─── Exercise materials

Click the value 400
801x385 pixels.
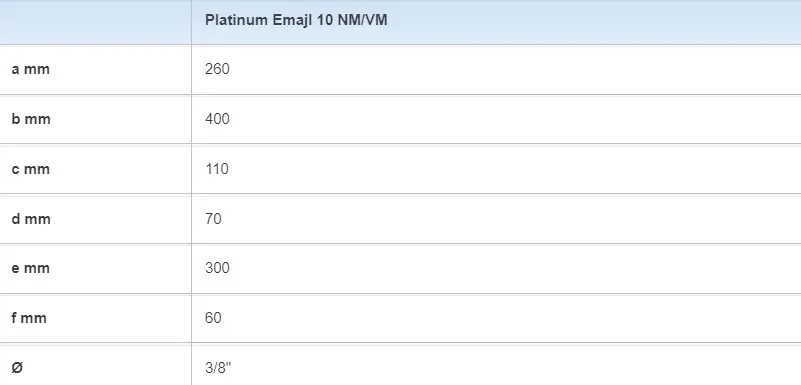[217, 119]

──────
─── Exercise materials

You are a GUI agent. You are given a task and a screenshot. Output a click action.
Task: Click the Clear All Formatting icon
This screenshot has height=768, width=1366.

──────
─── Exercise materials

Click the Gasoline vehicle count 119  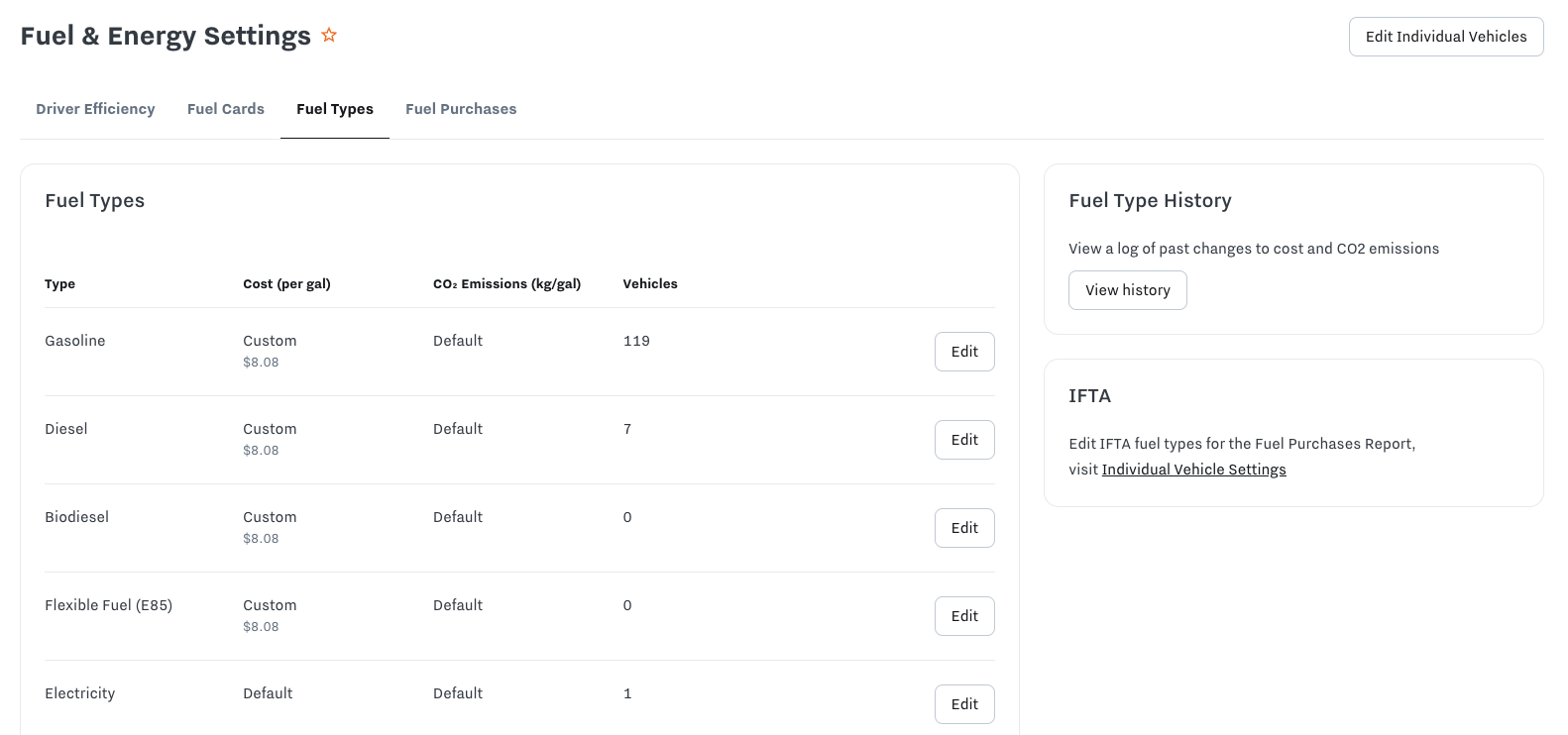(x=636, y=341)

──────

Put the material from the line with "You are a GUI" to the line with "This screenshot has height=768, width=1366.", both included, into a JSON list of strings with one string per line and blank lines left out.

__Solution to this exercise__.
[
  "You are a GUI agent. You are given a task and a screenshot. Output a click action.",
  "Task: Click the Clear All Formatting icon",
  "This screenshot has height=768, width=1366."
]